Low Power and Compact Silicon Thermo-Optic Switch Based on Suspended Phase Arm Without Support Beams

Abstract

A low power and compact thermo-optic switch based on $1\times 1$ Mach-Zehnder interferometer structure is demonstrated with the thermal isolation structure fabricated with a new backside etching process. The adjacent SiO2 and underlying silicon around phase arm are removed to suppress the thermal diffusion. Benefiting from the backside anisotropic etching process and front protecting photoresist used in underlying silicon removal, there are no support SiO2 beams in air trenches avoiding about 10% of extra thermal diffusion.

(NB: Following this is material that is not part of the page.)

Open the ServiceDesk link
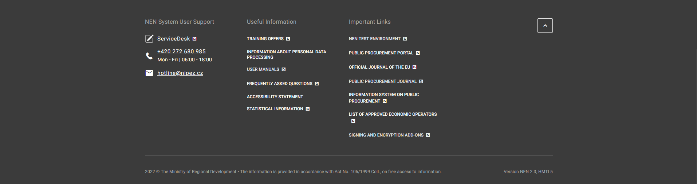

At 1550 nm for TE mode, a low switching power (P $_{\pi } $ ) 0.48 mW is obtained with $450~\mu \text{m}$ thermo-optic interaction length ( $\text{L}_{\mathrm {TO}}$ ) representing a $\text{P}_{\pi }\cdot \text {L} _{\mathrm {TO}}$ product of only $0.22~\text {mW} \cdot \text {mm}$ , indicating a high thermal efficiency with a compact footprint. The 10% - 90% response time of the switch is $530~\mu \text{s}$ , including a rise time of 150 $\mu \text{s}$ , and a fall time of $380~\mu \text{s}$ . Compared with the switch without isolation structure, the switching power of the proposed switch is reduced more than 17 times, needing only 5.6% of the original value.